Data extracts: Begin

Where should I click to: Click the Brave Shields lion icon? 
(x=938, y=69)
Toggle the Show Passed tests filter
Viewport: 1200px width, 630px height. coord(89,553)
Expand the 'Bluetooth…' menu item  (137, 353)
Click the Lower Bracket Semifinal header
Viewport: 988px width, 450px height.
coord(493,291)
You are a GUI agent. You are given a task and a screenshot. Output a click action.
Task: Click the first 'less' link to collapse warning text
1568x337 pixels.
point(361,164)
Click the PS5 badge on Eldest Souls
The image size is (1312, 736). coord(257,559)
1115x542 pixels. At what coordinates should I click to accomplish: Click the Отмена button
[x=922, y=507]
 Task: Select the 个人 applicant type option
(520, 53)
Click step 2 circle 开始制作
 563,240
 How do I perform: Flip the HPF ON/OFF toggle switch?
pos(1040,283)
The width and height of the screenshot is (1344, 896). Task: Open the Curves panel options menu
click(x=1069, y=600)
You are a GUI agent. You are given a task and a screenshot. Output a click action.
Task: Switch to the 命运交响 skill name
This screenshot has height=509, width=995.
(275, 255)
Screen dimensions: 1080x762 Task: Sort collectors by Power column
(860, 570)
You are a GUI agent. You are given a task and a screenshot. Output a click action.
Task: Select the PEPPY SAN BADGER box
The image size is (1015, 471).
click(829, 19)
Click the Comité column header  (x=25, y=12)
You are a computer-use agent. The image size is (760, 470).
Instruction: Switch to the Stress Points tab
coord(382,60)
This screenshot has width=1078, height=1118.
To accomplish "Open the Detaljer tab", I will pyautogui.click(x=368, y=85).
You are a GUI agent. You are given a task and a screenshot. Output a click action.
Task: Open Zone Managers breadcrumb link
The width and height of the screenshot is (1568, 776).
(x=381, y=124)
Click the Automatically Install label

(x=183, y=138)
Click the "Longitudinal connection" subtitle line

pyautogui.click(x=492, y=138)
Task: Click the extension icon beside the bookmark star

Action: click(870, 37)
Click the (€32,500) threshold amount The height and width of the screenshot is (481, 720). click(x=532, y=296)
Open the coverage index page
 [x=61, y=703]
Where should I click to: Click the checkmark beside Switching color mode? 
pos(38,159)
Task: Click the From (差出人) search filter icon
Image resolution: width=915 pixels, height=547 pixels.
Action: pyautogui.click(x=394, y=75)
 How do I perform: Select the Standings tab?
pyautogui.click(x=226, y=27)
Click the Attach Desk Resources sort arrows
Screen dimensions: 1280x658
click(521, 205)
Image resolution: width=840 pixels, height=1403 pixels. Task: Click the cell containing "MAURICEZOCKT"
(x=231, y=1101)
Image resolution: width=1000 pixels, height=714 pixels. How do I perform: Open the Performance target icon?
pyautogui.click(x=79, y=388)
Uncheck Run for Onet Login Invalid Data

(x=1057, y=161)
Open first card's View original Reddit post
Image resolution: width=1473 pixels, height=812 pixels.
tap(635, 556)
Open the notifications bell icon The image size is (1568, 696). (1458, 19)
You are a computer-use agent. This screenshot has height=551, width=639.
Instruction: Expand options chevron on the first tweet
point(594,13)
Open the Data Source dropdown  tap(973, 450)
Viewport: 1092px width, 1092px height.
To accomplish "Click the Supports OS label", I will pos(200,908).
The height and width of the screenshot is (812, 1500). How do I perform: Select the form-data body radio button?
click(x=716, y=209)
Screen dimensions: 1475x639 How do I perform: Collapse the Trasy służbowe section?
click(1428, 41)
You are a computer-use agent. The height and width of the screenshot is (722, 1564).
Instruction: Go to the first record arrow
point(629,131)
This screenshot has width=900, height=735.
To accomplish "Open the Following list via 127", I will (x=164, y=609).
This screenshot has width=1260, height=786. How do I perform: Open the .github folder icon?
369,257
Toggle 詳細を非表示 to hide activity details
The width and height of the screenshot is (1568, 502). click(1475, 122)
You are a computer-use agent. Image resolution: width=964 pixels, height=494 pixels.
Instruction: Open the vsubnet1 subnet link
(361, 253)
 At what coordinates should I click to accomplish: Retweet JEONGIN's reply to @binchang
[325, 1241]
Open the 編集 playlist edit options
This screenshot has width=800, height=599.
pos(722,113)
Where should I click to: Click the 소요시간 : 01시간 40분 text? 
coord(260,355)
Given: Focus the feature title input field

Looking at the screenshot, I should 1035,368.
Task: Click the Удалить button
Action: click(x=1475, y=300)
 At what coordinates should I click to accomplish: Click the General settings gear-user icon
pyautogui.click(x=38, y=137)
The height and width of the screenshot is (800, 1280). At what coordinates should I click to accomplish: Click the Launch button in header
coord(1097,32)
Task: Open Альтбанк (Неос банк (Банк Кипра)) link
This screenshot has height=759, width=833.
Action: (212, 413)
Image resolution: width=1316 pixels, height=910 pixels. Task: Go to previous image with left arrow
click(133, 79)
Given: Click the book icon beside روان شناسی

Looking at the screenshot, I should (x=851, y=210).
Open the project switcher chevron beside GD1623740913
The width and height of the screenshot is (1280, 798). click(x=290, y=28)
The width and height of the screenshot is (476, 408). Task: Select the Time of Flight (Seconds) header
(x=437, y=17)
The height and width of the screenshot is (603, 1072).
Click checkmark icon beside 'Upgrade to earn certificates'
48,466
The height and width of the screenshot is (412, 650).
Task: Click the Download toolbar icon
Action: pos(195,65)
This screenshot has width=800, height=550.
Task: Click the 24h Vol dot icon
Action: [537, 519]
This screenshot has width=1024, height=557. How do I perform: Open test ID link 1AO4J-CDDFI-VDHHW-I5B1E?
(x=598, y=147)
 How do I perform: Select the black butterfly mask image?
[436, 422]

Data extracts: End

● **Problem to solve**
What is needed is the data above, output in full and exactly as it stands.

● **Response to the task**
Where should I click to: Click the Brave Shields lion icon? 
(x=938, y=69)
Toggle the Show Passed tests filter
Viewport: 1200px width, 630px height. coord(89,553)
Expand the 'Bluetooth…' menu item  (137, 353)
Click the Lower Bracket Semifinal header
Viewport: 988px width, 450px height.
coord(493,291)
You are a GUI agent. You are given a task and a screenshot. Output a click action.
Task: Click the first 'less' link to collapse warning text
1568x337 pixels.
point(361,164)
Click the PS5 badge on Eldest Souls
The image size is (1312, 736). coord(257,559)
1115x542 pixels. At what coordinates should I click to accomplish: Click the Отмена button
[x=922, y=507]
 Task: Select the 个人 applicant type option
(520, 53)
Click step 2 circle 开始制作
 563,240
 How do I perform: Flip the HPF ON/OFF toggle switch?
pos(1040,283)
The width and height of the screenshot is (1344, 896). Task: Open the Curves panel options menu
click(x=1069, y=600)
You are a GUI agent. You are given a task and a screenshot. Output a click action.
Task: Switch to the 命运交响 skill name
This screenshot has height=509, width=995.
(275, 255)
Screen dimensions: 1080x762 Task: Sort collectors by Power column
(860, 570)
You are a GUI agent. You are given a task and a screenshot. Output a click action.
Task: Select the PEPPY SAN BADGER box
The image size is (1015, 471).
click(829, 19)
Click the Comité column header  (x=25, y=12)
You are a computer-use agent. The image size is (760, 470).
Instruction: Switch to the Stress Points tab
coord(382,60)
This screenshot has width=1078, height=1118.
To accomplish "Open the Detaljer tab", I will pyautogui.click(x=368, y=85).
You are a GUI agent. You are given a task and a screenshot. Output a click action.
Task: Open Zone Managers breadcrumb link
The width and height of the screenshot is (1568, 776).
(x=381, y=124)
Click the Automatically Install label

(x=183, y=138)
Click the "Longitudinal connection" subtitle line

pyautogui.click(x=492, y=138)
Task: Click the extension icon beside the bookmark star

Action: click(870, 37)
Click the (€32,500) threshold amount The height and width of the screenshot is (481, 720). click(x=532, y=296)
Open the coverage index page
 [x=61, y=703]
Where should I click to: Click the checkmark beside Switching color mode? 
pos(38,159)
Task: Click the From (差出人) search filter icon
Image resolution: width=915 pixels, height=547 pixels.
Action: pyautogui.click(x=394, y=75)
 How do I perform: Select the Standings tab?
pyautogui.click(x=226, y=27)
Click the Attach Desk Resources sort arrows
Screen dimensions: 1280x658
click(521, 205)
Image resolution: width=840 pixels, height=1403 pixels. Task: Click the cell containing "MAURICEZOCKT"
(x=231, y=1101)
Image resolution: width=1000 pixels, height=714 pixels. How do I perform: Open the Performance target icon?
pyautogui.click(x=79, y=388)
Uncheck Run for Onet Login Invalid Data

(x=1057, y=161)
Open first card's View original Reddit post
Image resolution: width=1473 pixels, height=812 pixels.
tap(635, 556)
Open the notifications bell icon The image size is (1568, 696). (1458, 19)
You are a computer-use agent. This screenshot has height=551, width=639.
Instruction: Expand options chevron on the first tweet
point(594,13)
Open the Data Source dropdown  tap(973, 450)
Viewport: 1092px width, 1092px height.
To accomplish "Click the Supports OS label", I will pos(200,908).
The height and width of the screenshot is (812, 1500). How do I perform: Select the form-data body radio button?
click(x=716, y=209)
Screen dimensions: 1475x639 How do I perform: Collapse the Trasy służbowe section?
click(1428, 41)
You are a computer-use agent. The height and width of the screenshot is (722, 1564).
Instruction: Go to the first record arrow
point(629,131)
This screenshot has width=900, height=735.
To accomplish "Open the Following list via 127", I will (x=164, y=609).
This screenshot has width=1260, height=786. How do I perform: Open the .github folder icon?
369,257
Toggle 詳細を非表示 to hide activity details
The width and height of the screenshot is (1568, 502). click(1475, 122)
You are a computer-use agent. Image resolution: width=964 pixels, height=494 pixels.
Instruction: Open the vsubnet1 subnet link
(361, 253)
 At what coordinates should I click to accomplish: Retweet JEONGIN's reply to @binchang
[325, 1241]
Open the 編集 playlist edit options
This screenshot has width=800, height=599.
pos(722,113)
Where should I click to: Click the 소요시간 : 01시간 40분 text? 
coord(260,355)
Given: Focus the feature title input field

Looking at the screenshot, I should 1035,368.
Task: Click the Удалить button
Action: click(x=1475, y=300)
 At what coordinates should I click to accomplish: Click the General settings gear-user icon
pyautogui.click(x=38, y=137)
The height and width of the screenshot is (800, 1280). At what coordinates should I click to accomplish: Click the Launch button in header
coord(1097,32)
Task: Open Альтбанк (Неос банк (Банк Кипра)) link
This screenshot has height=759, width=833.
Action: (212, 413)
Image resolution: width=1316 pixels, height=910 pixels. Task: Go to previous image with left arrow
click(133, 79)
Given: Click the book icon beside روان شناسی

Looking at the screenshot, I should (x=851, y=210).
Open the project switcher chevron beside GD1623740913
The width and height of the screenshot is (1280, 798). click(x=290, y=28)
The width and height of the screenshot is (476, 408). Task: Select the Time of Flight (Seconds) header
(x=437, y=17)
The height and width of the screenshot is (603, 1072).
Click checkmark icon beside 'Upgrade to earn certificates'
48,466
The height and width of the screenshot is (412, 650).
Task: Click the Download toolbar icon
Action: pos(195,65)
This screenshot has width=800, height=550.
Task: Click the 24h Vol dot icon
Action: [537, 519]
This screenshot has width=1024, height=557. How do I perform: Open test ID link 1AO4J-CDDFI-VDHHW-I5B1E?
(x=598, y=147)
 How do I perform: Select the black butterfly mask image?
[436, 422]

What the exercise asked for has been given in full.